◆ **O problema**
Altere os registros a partir da linha que contém "Ciekawe (11, 48)" até a linha que contém "[azalt] (70, 131)", inclusive, substituindo "Menu" por "Navigation" e mantendo todo o restante inalterado. Apresente somente essas linhas.

◆ **Dados fornecidos**
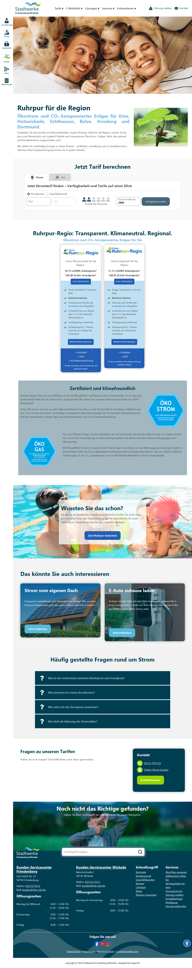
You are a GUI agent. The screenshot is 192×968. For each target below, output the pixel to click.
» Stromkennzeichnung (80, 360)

---

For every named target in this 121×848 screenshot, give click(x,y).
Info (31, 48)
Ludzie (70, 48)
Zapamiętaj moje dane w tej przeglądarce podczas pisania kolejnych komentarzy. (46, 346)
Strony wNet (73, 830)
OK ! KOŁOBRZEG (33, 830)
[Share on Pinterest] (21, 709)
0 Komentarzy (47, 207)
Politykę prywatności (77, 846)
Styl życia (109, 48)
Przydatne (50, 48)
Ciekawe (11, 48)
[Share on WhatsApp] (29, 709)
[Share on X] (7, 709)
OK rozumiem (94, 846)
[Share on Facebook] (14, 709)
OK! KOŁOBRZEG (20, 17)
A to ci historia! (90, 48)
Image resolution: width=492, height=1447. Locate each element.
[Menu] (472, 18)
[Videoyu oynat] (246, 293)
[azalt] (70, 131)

◆ **Resposta do exercício**
Ciekawe (11, 48)
[Share on WhatsApp] (29, 709)
[Share on X] (7, 709)
OK rozumiem (94, 846)
[Share on Facebook] (14, 709)
OK! KOŁOBRZEG (20, 17)
A to ci historia! (90, 48)
Image resolution: width=492, height=1447. Locate each element.
[Navigation] (472, 18)
[Videoyu oynat] (246, 293)
[azalt] (70, 131)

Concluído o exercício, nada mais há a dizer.